***** Records for the exercise

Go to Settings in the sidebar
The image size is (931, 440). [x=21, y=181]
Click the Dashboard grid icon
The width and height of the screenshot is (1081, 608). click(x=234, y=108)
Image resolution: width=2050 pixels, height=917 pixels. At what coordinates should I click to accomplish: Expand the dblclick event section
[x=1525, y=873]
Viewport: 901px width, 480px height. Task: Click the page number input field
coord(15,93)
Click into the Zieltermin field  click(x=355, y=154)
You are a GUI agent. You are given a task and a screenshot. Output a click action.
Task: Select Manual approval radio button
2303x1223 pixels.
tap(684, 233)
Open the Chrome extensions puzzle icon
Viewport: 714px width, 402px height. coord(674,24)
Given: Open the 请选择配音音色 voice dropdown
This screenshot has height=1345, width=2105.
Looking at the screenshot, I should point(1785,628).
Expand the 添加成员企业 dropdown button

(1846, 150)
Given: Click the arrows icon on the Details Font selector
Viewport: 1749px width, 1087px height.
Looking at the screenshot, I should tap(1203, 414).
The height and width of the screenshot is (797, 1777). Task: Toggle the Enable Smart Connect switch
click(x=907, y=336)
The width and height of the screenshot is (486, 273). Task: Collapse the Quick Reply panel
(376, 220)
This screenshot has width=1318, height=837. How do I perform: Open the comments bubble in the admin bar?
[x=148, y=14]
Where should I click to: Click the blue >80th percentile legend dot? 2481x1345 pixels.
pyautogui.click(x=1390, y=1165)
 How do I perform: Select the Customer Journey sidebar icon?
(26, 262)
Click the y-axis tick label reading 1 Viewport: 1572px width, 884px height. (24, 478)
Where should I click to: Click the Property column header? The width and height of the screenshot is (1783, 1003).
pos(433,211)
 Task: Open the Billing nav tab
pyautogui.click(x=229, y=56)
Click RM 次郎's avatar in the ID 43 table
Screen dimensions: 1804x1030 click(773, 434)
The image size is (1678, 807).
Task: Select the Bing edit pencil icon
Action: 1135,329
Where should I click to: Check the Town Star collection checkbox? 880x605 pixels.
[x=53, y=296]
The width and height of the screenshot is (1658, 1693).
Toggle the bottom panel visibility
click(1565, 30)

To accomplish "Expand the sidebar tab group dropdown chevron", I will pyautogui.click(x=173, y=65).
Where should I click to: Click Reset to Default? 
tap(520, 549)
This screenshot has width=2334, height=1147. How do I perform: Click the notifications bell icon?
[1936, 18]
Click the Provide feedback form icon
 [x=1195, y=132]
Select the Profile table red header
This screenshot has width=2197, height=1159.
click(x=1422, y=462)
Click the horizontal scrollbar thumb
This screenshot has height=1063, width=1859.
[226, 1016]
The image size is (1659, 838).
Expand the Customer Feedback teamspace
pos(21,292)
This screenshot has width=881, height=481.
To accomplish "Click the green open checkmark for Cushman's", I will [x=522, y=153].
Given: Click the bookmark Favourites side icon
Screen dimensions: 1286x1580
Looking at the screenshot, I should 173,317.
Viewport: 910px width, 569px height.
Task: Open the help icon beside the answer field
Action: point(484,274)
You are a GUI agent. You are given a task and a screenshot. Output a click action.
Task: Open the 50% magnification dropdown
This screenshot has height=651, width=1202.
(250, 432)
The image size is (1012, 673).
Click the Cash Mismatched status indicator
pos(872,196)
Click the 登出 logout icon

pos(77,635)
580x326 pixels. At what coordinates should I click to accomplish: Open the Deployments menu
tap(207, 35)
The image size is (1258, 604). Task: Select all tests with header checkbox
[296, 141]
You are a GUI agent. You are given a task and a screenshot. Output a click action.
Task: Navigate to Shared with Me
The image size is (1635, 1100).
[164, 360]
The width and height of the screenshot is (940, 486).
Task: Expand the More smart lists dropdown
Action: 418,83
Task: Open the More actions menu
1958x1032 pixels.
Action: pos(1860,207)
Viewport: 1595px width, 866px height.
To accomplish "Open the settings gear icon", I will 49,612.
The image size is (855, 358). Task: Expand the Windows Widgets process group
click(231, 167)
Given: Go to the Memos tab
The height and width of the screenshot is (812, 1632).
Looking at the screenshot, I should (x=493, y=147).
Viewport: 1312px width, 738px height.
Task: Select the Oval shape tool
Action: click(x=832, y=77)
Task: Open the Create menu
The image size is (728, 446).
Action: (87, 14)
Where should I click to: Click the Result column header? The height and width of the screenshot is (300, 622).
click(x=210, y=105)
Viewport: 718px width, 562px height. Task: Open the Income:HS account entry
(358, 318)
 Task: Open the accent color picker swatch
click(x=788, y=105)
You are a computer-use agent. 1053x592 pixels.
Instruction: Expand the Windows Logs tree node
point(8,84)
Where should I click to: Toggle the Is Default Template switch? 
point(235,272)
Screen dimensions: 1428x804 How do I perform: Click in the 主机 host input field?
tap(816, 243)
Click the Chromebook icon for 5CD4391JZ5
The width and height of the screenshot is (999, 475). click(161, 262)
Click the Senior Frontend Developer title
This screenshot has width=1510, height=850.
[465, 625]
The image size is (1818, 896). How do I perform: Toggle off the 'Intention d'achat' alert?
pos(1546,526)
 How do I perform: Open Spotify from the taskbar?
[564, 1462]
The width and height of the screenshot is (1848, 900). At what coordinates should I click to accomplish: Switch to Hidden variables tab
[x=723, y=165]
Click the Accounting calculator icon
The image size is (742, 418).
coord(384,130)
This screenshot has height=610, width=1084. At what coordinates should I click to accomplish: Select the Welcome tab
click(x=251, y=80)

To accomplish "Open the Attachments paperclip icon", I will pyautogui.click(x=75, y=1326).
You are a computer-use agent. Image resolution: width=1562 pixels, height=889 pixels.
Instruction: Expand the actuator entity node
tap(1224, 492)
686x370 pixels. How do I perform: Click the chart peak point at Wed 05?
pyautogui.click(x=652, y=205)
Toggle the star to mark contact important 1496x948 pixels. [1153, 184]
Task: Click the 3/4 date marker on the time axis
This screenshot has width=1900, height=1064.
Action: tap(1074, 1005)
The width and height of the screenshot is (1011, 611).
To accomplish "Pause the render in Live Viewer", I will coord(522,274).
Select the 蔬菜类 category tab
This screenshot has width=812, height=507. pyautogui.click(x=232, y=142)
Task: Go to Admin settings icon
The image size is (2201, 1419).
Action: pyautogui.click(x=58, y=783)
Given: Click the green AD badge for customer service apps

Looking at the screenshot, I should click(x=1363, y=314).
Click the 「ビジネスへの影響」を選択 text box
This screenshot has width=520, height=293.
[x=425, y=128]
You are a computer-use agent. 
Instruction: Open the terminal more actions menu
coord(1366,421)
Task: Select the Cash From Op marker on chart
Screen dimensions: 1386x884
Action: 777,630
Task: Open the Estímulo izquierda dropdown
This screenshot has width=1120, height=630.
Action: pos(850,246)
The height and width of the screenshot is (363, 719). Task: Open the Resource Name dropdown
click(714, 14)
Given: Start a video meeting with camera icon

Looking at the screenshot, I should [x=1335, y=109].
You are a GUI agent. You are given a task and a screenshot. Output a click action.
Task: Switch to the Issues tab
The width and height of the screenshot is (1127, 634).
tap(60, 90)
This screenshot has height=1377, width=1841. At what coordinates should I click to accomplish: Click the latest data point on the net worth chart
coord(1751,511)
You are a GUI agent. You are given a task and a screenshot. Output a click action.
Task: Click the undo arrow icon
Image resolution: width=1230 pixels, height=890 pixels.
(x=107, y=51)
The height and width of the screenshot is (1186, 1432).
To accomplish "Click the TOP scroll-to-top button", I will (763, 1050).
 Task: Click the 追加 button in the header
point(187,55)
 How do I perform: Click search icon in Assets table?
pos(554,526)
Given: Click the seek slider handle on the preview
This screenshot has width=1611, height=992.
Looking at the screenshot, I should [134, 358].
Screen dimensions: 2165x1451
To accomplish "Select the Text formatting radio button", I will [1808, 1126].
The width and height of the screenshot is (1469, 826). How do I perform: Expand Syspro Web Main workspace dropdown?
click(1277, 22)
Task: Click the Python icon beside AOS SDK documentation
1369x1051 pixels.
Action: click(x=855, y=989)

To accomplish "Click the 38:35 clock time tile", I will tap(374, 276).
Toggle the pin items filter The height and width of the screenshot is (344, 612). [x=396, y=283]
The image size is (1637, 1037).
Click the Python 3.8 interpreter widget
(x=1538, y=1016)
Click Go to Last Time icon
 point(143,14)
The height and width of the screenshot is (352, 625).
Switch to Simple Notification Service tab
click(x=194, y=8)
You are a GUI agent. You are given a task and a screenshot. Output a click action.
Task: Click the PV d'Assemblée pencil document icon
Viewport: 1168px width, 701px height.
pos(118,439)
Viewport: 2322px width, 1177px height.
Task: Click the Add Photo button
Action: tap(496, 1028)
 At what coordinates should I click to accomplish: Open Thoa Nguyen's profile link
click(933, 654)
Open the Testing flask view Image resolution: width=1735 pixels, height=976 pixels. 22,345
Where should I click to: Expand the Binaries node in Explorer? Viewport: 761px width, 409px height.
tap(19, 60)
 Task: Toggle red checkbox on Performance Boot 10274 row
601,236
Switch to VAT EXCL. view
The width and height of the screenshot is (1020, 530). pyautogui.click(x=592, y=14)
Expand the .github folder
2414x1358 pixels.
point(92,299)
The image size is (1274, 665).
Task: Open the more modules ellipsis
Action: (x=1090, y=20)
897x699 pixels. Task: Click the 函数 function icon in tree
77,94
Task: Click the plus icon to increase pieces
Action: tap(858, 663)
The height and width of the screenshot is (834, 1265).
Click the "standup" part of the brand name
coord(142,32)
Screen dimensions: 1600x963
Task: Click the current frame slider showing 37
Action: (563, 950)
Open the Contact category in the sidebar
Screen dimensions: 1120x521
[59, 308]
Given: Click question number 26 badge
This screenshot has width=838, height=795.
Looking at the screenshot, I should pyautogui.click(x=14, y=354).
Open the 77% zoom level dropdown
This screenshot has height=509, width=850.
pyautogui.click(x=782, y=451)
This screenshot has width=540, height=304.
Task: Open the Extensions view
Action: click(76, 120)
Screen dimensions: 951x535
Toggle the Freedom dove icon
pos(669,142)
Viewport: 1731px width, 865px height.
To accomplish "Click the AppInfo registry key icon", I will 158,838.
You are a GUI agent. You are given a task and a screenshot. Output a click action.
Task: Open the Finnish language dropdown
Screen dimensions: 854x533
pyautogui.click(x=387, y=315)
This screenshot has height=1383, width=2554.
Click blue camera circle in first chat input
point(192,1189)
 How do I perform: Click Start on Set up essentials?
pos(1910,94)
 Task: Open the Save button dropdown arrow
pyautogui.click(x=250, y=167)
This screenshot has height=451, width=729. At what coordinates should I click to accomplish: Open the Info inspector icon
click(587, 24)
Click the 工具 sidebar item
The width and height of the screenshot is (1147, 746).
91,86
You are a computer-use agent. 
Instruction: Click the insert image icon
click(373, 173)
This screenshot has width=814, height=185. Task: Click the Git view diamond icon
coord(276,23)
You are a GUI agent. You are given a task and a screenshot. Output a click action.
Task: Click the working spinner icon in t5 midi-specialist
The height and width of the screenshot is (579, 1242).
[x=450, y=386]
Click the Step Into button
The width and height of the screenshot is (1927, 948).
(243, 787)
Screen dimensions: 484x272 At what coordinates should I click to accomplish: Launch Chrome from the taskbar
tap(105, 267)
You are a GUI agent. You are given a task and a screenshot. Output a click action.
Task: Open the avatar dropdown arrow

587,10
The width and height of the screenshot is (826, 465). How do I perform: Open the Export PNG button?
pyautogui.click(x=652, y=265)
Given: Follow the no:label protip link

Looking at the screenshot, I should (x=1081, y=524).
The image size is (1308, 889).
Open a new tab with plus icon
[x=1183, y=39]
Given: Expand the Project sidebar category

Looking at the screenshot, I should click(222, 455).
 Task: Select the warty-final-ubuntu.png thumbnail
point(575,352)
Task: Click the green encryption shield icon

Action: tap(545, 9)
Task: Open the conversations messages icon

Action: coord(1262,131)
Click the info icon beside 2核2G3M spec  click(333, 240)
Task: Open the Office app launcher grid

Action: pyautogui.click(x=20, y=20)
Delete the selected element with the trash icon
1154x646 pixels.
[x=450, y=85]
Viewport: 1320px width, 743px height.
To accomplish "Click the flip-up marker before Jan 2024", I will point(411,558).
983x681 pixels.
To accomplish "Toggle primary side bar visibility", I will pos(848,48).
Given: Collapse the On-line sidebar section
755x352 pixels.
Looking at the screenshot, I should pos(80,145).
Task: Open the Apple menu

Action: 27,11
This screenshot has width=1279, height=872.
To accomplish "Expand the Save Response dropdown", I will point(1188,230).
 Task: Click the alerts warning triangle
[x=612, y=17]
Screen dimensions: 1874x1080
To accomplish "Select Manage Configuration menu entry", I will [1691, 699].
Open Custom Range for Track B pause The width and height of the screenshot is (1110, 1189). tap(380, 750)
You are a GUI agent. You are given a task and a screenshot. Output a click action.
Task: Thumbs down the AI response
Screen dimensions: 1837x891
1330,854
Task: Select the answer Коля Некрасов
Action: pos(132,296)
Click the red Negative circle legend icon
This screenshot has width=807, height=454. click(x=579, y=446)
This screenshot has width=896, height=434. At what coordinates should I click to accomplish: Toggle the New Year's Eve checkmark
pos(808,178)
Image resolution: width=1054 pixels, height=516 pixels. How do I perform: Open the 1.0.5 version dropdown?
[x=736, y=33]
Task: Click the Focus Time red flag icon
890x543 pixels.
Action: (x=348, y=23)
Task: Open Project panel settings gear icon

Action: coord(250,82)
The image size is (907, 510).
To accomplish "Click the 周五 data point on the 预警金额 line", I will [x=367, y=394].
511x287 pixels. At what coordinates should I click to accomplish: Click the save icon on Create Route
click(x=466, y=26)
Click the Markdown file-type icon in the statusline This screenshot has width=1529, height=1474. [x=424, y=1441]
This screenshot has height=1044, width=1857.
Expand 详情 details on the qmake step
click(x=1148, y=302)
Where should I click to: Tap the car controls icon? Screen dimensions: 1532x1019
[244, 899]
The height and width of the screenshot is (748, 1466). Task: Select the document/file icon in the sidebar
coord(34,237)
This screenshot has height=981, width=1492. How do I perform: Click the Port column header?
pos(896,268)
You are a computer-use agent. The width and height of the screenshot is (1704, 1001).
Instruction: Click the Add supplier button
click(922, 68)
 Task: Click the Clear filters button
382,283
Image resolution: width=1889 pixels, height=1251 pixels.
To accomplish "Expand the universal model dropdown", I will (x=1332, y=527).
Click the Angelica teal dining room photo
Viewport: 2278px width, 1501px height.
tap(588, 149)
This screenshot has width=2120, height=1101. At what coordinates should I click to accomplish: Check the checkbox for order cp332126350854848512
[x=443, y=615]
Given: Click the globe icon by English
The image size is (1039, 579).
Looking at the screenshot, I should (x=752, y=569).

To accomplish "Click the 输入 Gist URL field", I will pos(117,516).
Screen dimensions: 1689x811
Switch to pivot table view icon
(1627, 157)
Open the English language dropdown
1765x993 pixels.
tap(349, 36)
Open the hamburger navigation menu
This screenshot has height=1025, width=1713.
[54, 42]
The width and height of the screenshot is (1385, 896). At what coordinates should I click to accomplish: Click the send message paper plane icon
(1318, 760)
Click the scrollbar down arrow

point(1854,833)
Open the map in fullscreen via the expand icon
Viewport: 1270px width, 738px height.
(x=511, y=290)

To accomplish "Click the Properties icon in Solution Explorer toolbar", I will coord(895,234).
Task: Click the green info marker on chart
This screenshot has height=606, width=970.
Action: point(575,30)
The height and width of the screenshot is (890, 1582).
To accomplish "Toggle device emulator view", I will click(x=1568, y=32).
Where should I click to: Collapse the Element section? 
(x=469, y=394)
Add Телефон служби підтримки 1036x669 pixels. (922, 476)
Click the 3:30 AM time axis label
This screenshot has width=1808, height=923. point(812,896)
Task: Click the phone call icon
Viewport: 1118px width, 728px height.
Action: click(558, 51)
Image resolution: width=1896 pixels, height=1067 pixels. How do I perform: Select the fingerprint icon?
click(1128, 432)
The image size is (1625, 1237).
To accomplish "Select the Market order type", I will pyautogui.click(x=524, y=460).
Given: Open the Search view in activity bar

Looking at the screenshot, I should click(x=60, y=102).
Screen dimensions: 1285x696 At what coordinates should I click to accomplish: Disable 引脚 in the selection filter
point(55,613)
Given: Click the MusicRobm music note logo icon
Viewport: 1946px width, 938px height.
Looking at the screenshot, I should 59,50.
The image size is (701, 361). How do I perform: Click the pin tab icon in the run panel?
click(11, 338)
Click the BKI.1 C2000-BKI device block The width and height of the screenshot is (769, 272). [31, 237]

**********

Exercise prompt -> Check each line of the data above for the word "type" and say how many lines have it. Give the number alone.

Response to this exercise -> 2